> [The records]:

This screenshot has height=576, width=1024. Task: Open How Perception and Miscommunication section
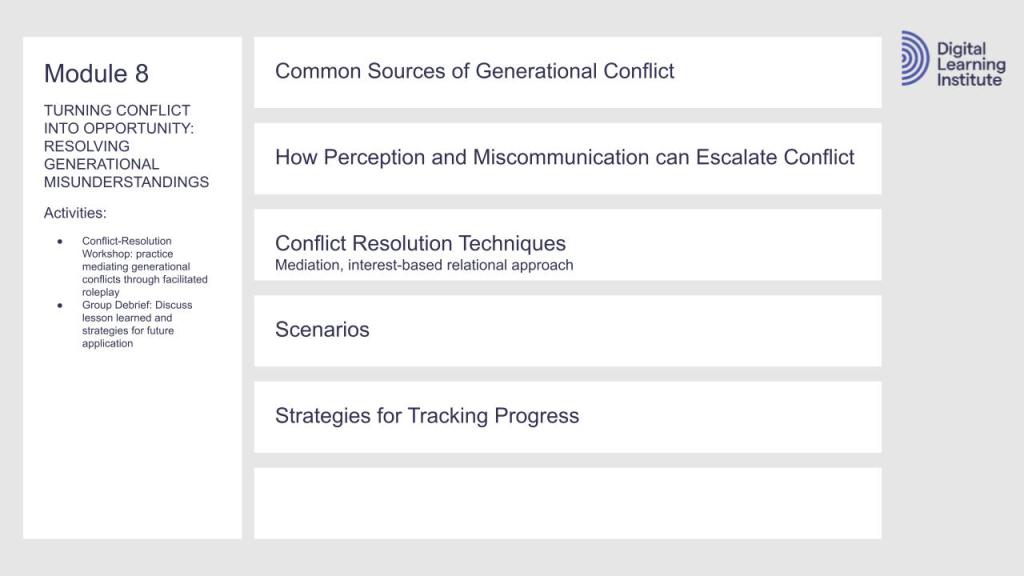[x=564, y=157]
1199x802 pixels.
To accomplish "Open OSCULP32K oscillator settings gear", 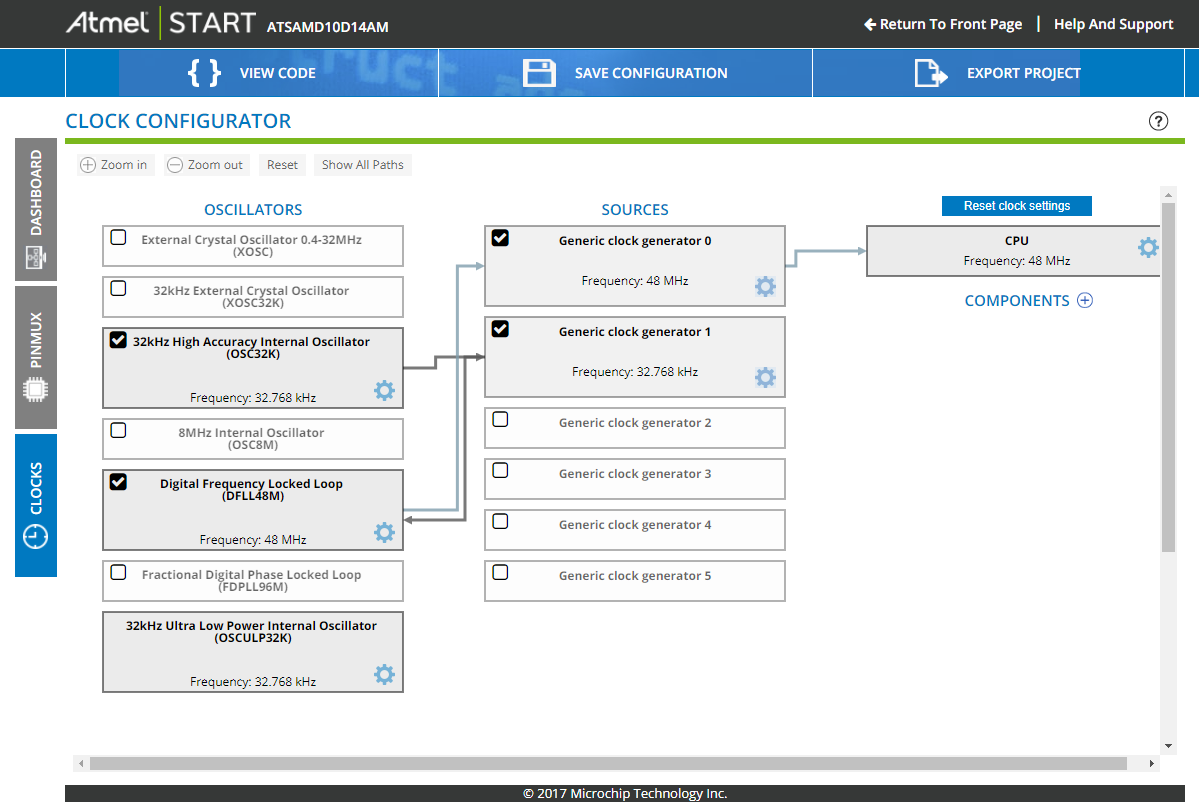I will tap(384, 674).
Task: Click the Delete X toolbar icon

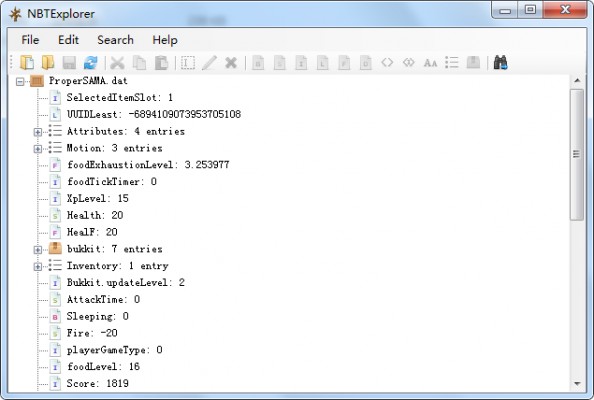Action: pos(231,62)
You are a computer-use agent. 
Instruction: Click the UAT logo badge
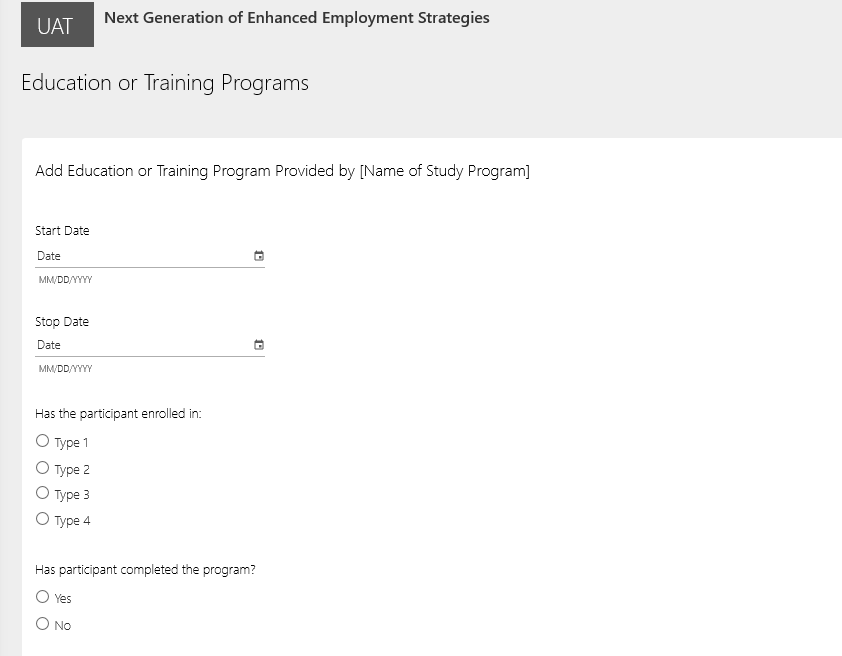click(x=57, y=26)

> [What is needed]: Using the listing above, copy every line from the line containing "You are a computer-use agent." through the last one, both included, and no other lines. Pictures stay out.

> [Answer space]:
You are a computer-use agent. 
Instruction: Click the UAT logo badge
click(x=57, y=26)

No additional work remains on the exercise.